=== Complete the following ===
A: Return the section of the forum post about the Penn State scandal starting at "Next his superior" and ending at "the grand jury.".
B: Answer these questions using the forum post about the Penn State scandal, marking each answer to match its question:
(i) In what year did Jerry Sandusky retire from Penn State?
(ii) What did Sandusky create before 1998 to help troubled boys?
(iii) Who was fired along with Paterno?
C: Write the next part of the forum post about the Penn State scandal, picking up after its final sentence.

=== Passage provided ===

Start

# Penn State Scandal & Others...



## Berubeland (Sep 6, 2009)

My husband told me about this horrible story, not sure anyone is following it. 

Basically there was this football coach / pedophile Jerry Sandusky who was caught a number of times with young boys in the locker room, the first time in 1998. He retired (was resigned - who knows really?) in 1999 from Penn State but for some unknown reason continued to have an office and unfettered access to the university. 

He was caught in the act again in 2000 then in 2002 then in 2008. He was investigated but not charged in 1998. 

He also had created a charity to help out troubled boys before 1998. Apparently he was caught again and in 2009 I think he was no longer allowed to go on camping trips with the boys. 

The sheer number of people who knew about this guy was mind boggling but it seems that his charisma and nice guy status along with venerated philanthopist/ coach status prevented people from following through and the police from charging him. 

Next his superior at Penn State Paterno was fired for his role in the coverup along with the president of the university. 

It seems that Pennsylvania has the same laws as we do here - child abuse of any kind must be reported to the authorities and some people are getting charged with that as well as for perjuring themselves before the grand jury. 

Quite frankly I'm disgusted, not only about the guy in question, but for all the people who are complicit in his crimes by remaining silent. For every criminal out there, there's probably at least 1 witness or person who knows who they are and what they are up to.

End

=== Raw data ===
Start

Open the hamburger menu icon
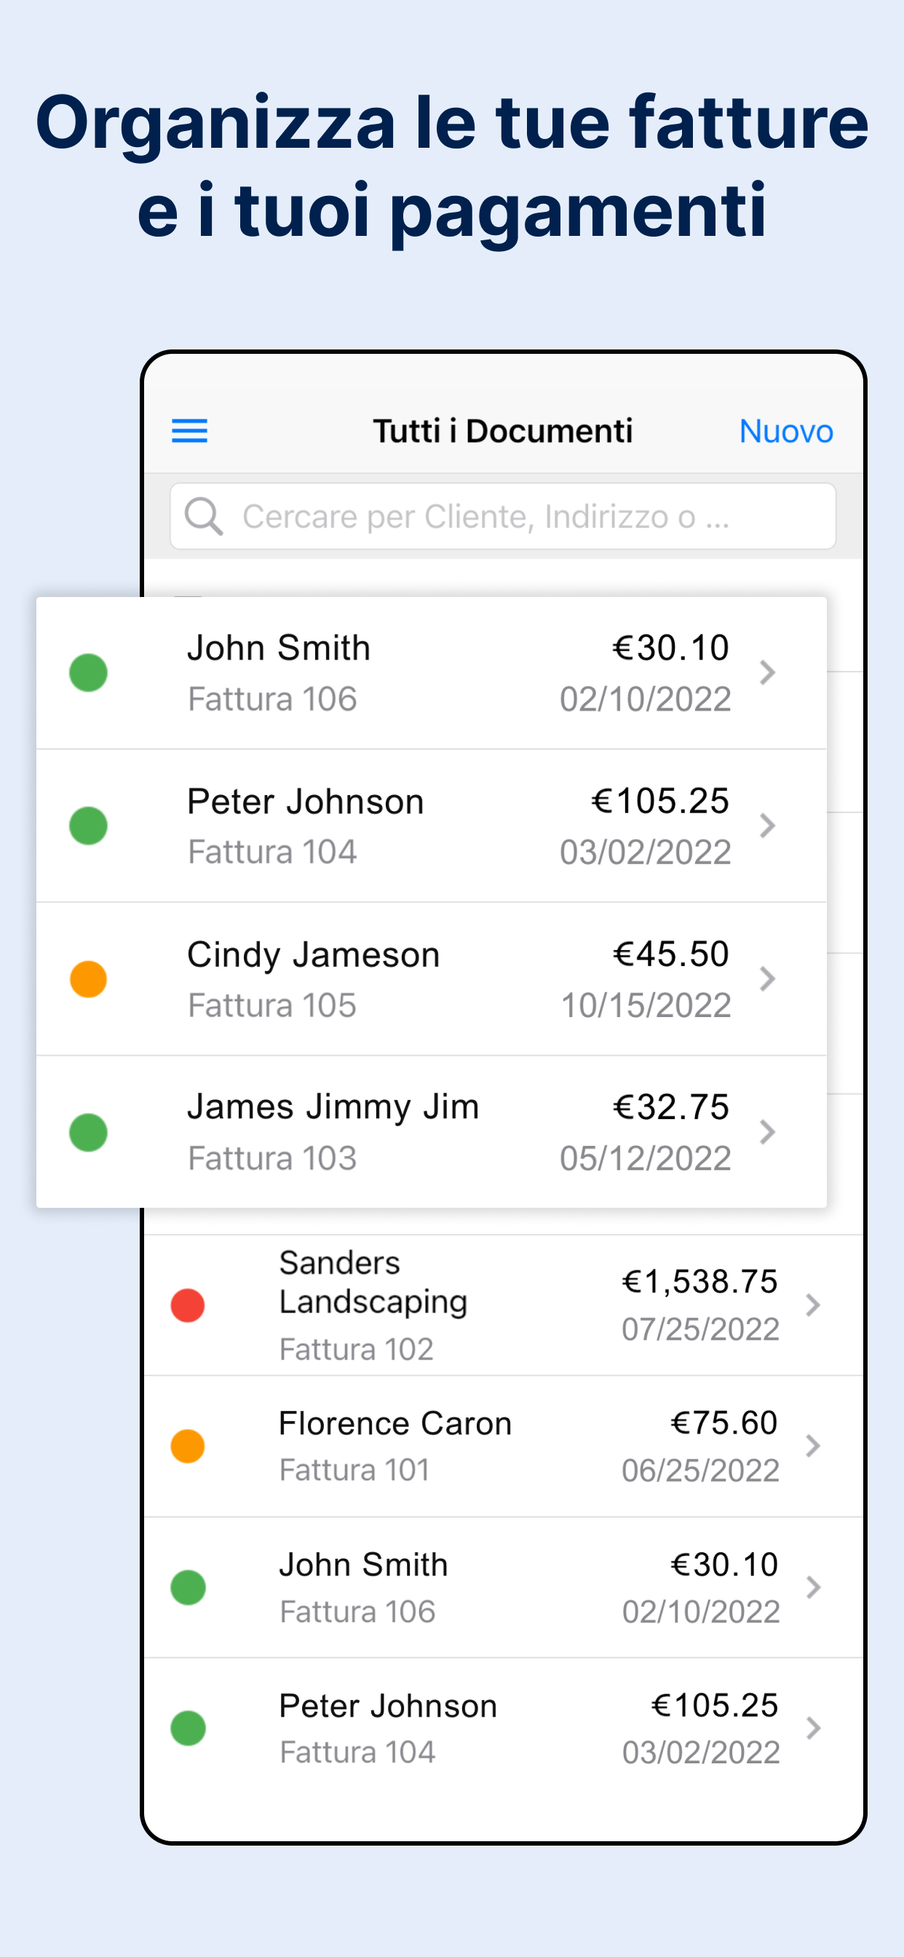 coord(189,431)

End

=== Response list ===
A:
Next his superior at Penn State Paterno was fired for his role in the coverup along with the president of the university. 

It seems that Pennsylvania has the same laws as we do here - child abuse of any kind must be reported to the authorities and some people are getting charged with that as well as for perjuring themselves before the grand jury.

B:
(i) 1999
(ii) A charity
(iii) The president of the university

C:
This reeks of the same kind of crap that happened within the Catholic Church. 

Recently another story came up about the Boy Scouts in the States and one of their pedophiles, who left and came to Canada and continued to molest boys here. No one there warned anyone here in the Boy Scouts that we had a child rapist on the prowl. 

In any case one common thread I've noticed is that a commonality about these stories is that they tend to be about young boys rather than girls. 

Do you think because of our cultural mores about man/man relationships this might keep these kinds of crimes from being reported? Why are so many people silent about these serious allegations? 

Another thing I noticed was within these stories were instances of what I as a parent would consider strange...it's not really normal for a 11 year old boy to have sleepovers at a man's house. Normal for one kid to have sleepovers with another kid but not an adult. 

Thoughts anyone?


----------



## carverman (Nov 8, 2010)

Berubeland said:


> Basically there was this football coach / pedophile Jerry Sandusky who was caught a number of times with young boys in the locker room, the first time in 1998. He retired (was resigned - who knows really?) in 1999 from Penn State but for some unknown reason continued to have an office and unfettered access to the university.
> 
> He was caught in the act again in 2000 then in 2002 then in 2008. He was investigated but not charged in 1998. Thoughts anyone?


Happens quite a bit with sports coaches..and boy scout leaders too!

CBC (or was it CTV W5?) ran an expose on the Boy Scouts of America, who
had pedophiles as scout leaders abusing boys. They had a secret list
and kept quiet about it for years, so did Scouts Canada..they have
a secret list. Although the leaders are dismissed from being leaders
after the abuse is discovered, neither BSA or SC ever notified authorities
or assisted police with evidence in bringing the pedophiles to trial.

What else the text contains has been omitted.